═══ Records to use
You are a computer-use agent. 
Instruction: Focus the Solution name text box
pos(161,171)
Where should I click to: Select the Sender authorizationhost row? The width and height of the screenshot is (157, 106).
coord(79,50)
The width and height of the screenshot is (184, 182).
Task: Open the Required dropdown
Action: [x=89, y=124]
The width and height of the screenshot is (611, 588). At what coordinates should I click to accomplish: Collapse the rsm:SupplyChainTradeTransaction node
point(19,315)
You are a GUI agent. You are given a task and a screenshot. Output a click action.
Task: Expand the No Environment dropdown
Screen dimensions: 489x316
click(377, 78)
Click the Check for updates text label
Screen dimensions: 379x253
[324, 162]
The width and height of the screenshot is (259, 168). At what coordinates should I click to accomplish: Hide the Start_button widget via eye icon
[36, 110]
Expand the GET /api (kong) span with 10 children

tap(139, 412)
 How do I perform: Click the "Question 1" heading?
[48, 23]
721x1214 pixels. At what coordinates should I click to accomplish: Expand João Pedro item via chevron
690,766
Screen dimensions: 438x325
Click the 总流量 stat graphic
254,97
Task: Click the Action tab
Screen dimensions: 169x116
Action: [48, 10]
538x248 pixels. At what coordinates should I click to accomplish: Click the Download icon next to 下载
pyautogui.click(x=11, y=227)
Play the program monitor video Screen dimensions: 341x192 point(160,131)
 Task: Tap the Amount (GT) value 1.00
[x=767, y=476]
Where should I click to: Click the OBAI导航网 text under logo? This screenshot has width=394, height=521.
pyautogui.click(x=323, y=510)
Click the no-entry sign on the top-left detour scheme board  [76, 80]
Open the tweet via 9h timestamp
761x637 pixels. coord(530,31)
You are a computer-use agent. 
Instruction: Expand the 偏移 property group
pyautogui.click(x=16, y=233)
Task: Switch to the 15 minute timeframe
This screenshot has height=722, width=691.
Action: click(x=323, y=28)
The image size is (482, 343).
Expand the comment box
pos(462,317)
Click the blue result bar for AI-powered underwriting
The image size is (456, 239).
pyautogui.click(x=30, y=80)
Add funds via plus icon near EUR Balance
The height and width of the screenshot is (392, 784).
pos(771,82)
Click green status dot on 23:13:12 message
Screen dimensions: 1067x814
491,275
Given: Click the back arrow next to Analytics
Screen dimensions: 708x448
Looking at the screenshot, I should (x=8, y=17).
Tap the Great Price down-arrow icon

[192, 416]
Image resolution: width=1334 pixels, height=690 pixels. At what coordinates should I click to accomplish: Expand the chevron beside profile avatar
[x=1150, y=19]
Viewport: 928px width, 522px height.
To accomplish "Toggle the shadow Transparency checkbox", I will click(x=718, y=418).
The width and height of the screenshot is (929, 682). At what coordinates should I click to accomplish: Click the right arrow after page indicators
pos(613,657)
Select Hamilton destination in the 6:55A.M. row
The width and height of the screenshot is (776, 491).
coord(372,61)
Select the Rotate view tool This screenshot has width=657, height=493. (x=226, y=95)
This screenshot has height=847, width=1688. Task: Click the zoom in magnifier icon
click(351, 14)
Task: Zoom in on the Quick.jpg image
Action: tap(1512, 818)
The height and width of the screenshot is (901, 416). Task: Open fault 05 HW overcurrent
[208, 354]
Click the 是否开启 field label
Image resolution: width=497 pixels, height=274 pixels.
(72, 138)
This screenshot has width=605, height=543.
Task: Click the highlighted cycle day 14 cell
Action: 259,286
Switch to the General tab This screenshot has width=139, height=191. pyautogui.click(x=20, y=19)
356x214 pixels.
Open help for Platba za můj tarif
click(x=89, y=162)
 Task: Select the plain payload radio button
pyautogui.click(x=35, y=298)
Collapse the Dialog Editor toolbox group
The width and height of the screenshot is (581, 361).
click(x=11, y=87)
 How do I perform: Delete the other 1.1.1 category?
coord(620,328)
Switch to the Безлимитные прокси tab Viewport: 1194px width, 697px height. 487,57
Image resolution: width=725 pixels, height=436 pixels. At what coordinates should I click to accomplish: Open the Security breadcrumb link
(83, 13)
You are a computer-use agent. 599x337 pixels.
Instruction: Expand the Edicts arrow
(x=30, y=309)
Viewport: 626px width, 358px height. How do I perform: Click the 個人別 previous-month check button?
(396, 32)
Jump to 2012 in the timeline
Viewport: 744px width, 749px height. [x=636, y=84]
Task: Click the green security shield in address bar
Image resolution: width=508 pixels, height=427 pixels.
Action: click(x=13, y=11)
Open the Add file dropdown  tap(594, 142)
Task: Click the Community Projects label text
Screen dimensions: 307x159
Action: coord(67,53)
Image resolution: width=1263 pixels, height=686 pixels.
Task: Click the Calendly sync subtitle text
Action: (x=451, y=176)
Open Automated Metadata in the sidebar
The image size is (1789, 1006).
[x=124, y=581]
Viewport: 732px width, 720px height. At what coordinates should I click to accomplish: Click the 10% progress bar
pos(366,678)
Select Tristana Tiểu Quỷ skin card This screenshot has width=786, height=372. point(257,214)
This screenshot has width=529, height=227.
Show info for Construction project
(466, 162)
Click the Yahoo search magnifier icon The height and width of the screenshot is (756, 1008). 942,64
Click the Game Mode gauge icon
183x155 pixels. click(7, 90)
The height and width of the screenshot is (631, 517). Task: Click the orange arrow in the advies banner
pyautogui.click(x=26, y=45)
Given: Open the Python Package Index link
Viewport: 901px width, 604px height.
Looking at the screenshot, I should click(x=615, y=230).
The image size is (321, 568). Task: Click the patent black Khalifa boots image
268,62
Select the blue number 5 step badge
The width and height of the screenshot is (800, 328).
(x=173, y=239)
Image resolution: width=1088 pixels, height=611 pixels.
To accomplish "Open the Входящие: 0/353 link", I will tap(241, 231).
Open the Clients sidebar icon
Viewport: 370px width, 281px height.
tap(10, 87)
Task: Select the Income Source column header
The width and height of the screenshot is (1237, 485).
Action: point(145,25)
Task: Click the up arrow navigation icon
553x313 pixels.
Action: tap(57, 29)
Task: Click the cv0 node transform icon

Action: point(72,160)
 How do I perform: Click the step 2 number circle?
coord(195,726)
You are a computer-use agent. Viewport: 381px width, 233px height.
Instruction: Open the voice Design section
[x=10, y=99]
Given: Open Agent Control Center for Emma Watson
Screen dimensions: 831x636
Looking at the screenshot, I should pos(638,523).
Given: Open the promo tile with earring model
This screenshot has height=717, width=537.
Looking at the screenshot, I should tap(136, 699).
══════
▸ Work instruction:
Counting only the lines that include "Switch", state how many there are in the entries, and nothing else.

▸ Reply:
3